You may find it puzzling that the tiniest ants are the most dangerous, releasing allergens and poison upon biting.

15. Caterpillars

Macro View of Stinging Nettle Caterpillar on Leaf
  • Scientific Name: Rhopalocera (Butterfly); Gynnidomorpha alisman
  • Classification: Insect
  • Habitat: Quiet forests, pastures
  • Diet: Herbivore
  • Conservation Status: Least Concern

Like ants, among the world’s 20,000 caterpillar species, some of the most dangerous live in Thailand. An example is the stinging nettle caterpillar.

Even children learn that caterpillars metamorphosize to become moths or butterflies they know cannot sting.

Still, these larvae can hurt you even though they may look beautiful and harmless. 

Their beautifully colored bodies are covered with tiny, venomous hair, which they eject into the surroundings.

You may experience irritation and some pain, while your smaller pets may experience fatal reactions by getting into contact with a caterpillar’s venomous hair.

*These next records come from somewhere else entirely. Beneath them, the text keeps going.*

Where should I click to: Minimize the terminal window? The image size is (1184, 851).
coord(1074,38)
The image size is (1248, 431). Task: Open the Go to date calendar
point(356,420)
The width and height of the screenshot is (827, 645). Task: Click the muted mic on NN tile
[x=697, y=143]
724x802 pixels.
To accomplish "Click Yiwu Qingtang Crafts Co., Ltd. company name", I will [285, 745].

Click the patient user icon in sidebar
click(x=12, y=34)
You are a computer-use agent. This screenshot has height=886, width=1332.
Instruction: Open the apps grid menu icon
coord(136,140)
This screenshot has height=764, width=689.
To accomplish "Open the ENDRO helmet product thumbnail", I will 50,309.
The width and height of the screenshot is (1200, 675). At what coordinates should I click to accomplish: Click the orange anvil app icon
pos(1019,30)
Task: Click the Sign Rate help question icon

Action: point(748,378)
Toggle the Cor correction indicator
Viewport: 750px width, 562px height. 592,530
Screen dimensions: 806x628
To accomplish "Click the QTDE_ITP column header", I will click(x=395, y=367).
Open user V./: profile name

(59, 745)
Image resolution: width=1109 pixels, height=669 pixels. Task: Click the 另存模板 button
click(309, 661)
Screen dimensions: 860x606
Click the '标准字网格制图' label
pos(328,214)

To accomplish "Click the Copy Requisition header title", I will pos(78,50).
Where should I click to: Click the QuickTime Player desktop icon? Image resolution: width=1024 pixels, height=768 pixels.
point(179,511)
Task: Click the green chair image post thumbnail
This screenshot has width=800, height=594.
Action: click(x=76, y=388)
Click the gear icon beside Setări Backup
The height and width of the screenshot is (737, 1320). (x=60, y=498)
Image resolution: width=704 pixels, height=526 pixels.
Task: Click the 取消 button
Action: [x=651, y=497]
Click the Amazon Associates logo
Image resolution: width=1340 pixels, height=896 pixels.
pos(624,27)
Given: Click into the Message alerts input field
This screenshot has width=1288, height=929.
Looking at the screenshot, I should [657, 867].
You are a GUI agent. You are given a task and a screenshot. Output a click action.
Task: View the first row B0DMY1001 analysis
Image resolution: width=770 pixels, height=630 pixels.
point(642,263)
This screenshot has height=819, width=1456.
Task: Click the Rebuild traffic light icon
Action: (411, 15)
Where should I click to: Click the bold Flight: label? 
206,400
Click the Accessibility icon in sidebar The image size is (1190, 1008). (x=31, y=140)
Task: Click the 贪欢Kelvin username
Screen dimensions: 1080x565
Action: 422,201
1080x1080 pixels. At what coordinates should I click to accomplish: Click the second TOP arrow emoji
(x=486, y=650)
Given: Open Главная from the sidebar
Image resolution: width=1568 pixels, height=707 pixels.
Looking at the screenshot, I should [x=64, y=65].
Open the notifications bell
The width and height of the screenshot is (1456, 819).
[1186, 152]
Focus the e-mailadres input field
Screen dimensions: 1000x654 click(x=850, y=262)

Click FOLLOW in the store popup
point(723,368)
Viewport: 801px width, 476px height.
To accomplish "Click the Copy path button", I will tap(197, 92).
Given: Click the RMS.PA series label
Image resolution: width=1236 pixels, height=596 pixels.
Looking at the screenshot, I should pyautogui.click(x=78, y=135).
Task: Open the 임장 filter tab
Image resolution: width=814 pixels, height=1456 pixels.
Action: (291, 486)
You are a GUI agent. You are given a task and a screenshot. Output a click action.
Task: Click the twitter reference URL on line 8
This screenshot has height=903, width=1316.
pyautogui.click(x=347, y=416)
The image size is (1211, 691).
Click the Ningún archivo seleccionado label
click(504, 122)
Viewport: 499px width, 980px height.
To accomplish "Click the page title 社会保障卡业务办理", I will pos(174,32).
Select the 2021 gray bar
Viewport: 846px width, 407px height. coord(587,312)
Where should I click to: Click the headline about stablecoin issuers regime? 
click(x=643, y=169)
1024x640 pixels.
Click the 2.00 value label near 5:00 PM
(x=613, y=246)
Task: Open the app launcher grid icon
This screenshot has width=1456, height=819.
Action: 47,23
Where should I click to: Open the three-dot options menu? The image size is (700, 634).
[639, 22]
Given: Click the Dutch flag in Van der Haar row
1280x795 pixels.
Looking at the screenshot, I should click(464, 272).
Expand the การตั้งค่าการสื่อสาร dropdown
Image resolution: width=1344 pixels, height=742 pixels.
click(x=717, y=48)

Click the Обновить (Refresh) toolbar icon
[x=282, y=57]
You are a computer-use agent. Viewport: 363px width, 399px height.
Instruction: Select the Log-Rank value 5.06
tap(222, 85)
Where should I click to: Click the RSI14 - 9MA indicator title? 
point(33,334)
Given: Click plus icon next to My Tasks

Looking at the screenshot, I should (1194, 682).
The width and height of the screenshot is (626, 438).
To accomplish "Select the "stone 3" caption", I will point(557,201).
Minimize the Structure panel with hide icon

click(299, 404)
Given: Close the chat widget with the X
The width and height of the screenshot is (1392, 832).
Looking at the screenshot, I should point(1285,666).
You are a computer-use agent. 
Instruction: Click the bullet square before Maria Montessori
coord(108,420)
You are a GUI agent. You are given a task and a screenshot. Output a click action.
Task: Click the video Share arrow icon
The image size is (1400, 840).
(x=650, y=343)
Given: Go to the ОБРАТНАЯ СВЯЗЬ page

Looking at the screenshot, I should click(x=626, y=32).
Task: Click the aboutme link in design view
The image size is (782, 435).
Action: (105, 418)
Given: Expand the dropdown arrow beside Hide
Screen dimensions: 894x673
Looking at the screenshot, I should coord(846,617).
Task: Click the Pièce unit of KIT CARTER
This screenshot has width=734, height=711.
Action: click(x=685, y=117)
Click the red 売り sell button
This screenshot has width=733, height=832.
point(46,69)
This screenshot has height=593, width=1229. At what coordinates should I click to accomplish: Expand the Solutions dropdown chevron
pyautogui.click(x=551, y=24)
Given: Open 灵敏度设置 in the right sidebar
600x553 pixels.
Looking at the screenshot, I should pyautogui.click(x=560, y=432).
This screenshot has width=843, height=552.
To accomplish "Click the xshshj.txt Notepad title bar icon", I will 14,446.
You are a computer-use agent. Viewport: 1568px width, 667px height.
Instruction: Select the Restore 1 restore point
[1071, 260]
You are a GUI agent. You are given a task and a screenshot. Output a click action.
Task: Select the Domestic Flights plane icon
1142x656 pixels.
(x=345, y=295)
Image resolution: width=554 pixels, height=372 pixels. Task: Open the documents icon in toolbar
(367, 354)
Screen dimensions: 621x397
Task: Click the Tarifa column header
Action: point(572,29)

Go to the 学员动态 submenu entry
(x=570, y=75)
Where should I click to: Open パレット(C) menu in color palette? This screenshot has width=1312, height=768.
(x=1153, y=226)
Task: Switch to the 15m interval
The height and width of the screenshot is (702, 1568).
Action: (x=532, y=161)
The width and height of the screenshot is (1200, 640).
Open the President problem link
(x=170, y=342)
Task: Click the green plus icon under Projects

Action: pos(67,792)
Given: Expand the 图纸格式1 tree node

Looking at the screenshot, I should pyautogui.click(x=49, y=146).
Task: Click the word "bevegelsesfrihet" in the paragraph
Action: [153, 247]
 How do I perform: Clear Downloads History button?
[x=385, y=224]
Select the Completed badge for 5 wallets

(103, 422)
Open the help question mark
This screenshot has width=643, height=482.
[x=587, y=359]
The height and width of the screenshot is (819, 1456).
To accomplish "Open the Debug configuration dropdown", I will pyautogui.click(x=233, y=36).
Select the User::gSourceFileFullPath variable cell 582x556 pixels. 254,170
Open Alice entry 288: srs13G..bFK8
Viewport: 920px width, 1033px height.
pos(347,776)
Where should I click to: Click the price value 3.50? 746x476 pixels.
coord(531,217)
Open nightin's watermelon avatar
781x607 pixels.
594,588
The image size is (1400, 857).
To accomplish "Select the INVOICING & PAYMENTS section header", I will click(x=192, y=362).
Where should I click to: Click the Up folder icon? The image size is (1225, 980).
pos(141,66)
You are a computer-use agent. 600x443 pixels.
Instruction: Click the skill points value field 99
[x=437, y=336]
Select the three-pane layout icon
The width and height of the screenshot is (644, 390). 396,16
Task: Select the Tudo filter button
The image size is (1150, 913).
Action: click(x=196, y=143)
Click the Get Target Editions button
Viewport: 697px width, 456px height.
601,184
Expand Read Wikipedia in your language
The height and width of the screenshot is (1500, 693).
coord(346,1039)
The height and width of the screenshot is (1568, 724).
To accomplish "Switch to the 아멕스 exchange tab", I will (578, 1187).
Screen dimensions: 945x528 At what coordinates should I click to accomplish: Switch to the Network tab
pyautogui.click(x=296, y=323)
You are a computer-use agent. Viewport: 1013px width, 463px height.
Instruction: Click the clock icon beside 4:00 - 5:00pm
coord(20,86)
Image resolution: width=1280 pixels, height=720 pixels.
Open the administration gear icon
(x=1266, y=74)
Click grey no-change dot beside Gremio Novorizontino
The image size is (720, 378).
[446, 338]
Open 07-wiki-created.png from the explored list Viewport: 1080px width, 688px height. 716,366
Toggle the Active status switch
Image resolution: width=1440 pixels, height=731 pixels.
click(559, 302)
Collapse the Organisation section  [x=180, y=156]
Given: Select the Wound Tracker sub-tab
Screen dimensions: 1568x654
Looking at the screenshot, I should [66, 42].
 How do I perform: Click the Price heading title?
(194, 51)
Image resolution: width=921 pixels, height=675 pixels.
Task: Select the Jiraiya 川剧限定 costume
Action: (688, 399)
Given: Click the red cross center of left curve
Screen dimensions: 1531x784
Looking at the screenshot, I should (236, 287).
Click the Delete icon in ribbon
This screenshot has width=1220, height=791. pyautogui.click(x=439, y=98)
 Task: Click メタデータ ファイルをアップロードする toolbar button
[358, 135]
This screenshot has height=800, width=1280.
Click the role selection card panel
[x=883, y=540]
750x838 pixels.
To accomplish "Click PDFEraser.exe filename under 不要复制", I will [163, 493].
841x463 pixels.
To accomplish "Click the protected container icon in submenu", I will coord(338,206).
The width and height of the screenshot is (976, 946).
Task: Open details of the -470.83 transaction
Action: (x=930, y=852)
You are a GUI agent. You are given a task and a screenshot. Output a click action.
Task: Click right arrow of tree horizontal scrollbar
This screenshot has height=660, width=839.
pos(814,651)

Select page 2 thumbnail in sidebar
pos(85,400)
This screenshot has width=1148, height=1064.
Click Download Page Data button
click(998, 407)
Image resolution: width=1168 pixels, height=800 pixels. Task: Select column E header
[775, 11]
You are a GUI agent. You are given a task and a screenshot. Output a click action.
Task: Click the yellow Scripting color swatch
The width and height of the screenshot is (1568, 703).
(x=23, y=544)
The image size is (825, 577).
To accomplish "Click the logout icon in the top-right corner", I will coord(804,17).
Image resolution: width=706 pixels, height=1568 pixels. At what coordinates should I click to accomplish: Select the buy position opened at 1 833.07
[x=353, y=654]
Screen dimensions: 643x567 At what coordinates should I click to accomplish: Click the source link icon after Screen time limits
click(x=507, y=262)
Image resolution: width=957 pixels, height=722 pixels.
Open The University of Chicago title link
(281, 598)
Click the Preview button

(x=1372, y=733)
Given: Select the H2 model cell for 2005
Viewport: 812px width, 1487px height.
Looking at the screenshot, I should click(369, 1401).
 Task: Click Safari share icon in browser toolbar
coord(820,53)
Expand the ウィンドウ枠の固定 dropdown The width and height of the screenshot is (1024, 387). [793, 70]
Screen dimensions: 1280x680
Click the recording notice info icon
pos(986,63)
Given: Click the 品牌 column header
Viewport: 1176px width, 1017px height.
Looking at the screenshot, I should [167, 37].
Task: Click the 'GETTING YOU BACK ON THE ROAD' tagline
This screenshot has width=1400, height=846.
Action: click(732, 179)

Thailand Wildlife Safety Tips

Here are the dos and don’ts you must follow to protect yourself and the wildlife that occupies Thailand’s forests and seas.

Only swim in designated areas

Sharks occupy the Indo-Pacific region around Thailand, so it is wise to only swim in designated areas.

Some shark species in Thailand are aggressive toward humans, like the box shark. Reef shark attacks are rare but possible.

Therefore, it is wise to swim in designated areas around the shore, never out of the watch of lifeguards.

Wear a protective suit

Please remember that jellyfishes are transparent, making them difficult to see and avoid.

Therefore, wearing a protective suit while swimming is best because of jellyfish and rockfish.

You can get a skin suit or stinger suits made of thin, high-tech fabric and a pair of protective footwear as jellyfishes also sting humans wading in shallow waters.

Watch wildlife from a safe distance

It would be wise never to follow or approach wild animals due to their unpredictability and defensive instincts.

Wildlife may quickly feel concerned or threatened and, in their defense, harm people or themselves in an attempt to escape.

Stick to high visibility areas

It is best to stick to trails, avoiding grasses and overgrown places where snakes and other species can hide.

For instance, scorpions, the monocled cobra, and the Malayan krait are nocturnal snakes that hide around bushy areas during the day.

Wrap Up

An escapade into the supple assortment of flora and fauna, antique islands, thick rainforests, expansive national parks, first-class hiking trails, picturesque beaches, and incredible coral reefs explains why Thailand is the “Land of Smiles.”

While millions troop into the Asian country to bathe in its untamed natural beauty, we encourage you to stay safe.

Avoid these deadliest and most dangerous animals in Thailand, and apply our recommended wildlife safety tips to have the best Thai experience.